Change in Control – Subject to approval by the Compensation and Human Resource Committee of the NCR Board of Directors, you are eligible to participate in the NCR Corporation Change in Control Severance Plan (“CIC Plan”) effective as of your Start Date. The plan is subject to amendment or termination by NCR.

Non-Competition – By signing this Agreement, you agree that during your employment with NCR and for an eighteen (18) month period after termination of employment for any reason (the “Restricted Period”), you will not yourself or through others, without the prior written consent of the Board, render services directly or indirectly to any Competing Organization involving the development, manufacture, marketing, advertising or services of any product, process, system or service of NCR’s during the last three years of your NCR employment.

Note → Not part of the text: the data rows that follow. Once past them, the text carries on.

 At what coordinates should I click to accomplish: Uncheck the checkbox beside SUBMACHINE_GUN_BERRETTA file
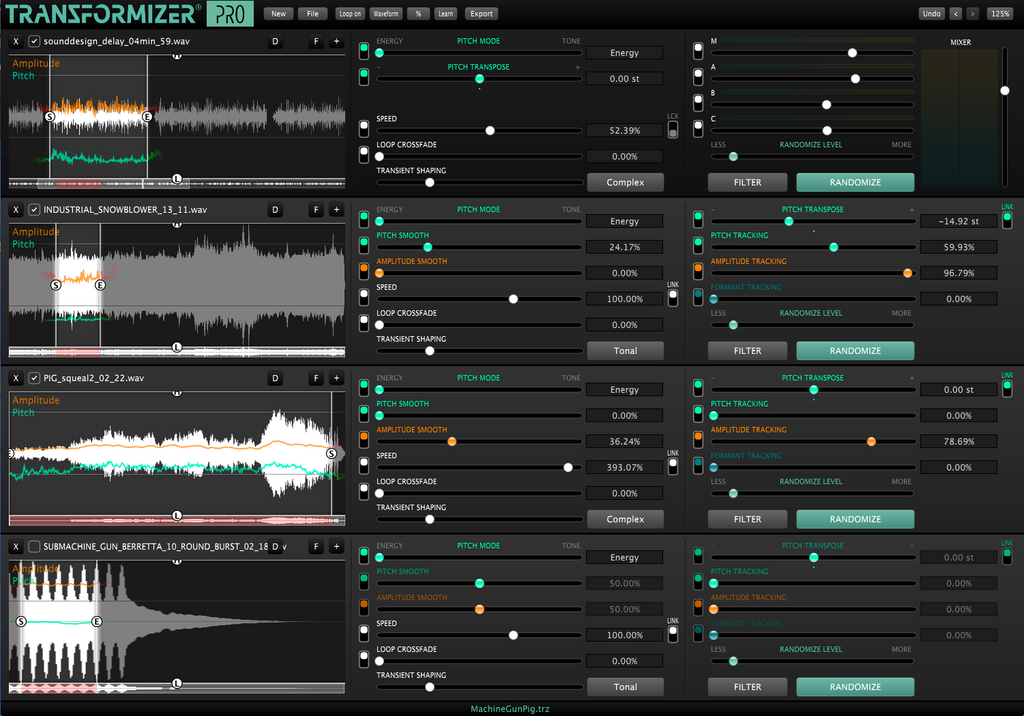point(36,547)
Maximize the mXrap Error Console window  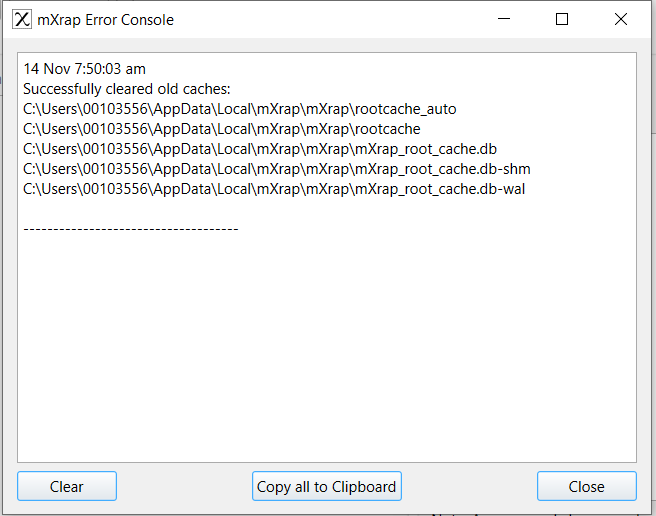(x=562, y=19)
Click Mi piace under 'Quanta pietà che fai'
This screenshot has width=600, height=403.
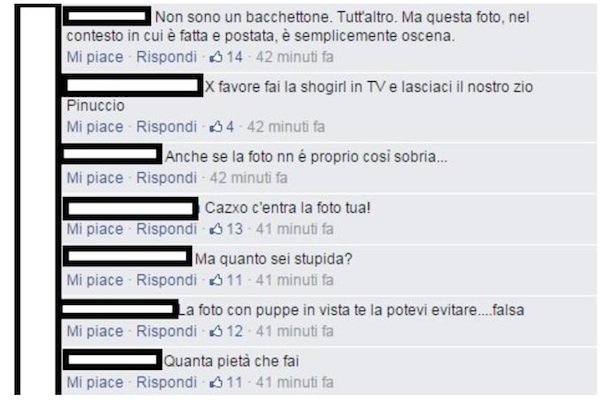95,382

For purposes of this Agreement, “Competing Organization” means any organization identified by the NCR CEO each year for purposes of non-competition provisions in NCR benefit plans that refer to “Competing Organizations”, as well as any subsidiaries or affiliates of such companies that become stand-alone companies as a result of a spin-off, IPO or similar restructuring transaction. The current list of Competing Organizations is set forth in Attachment A to this letter.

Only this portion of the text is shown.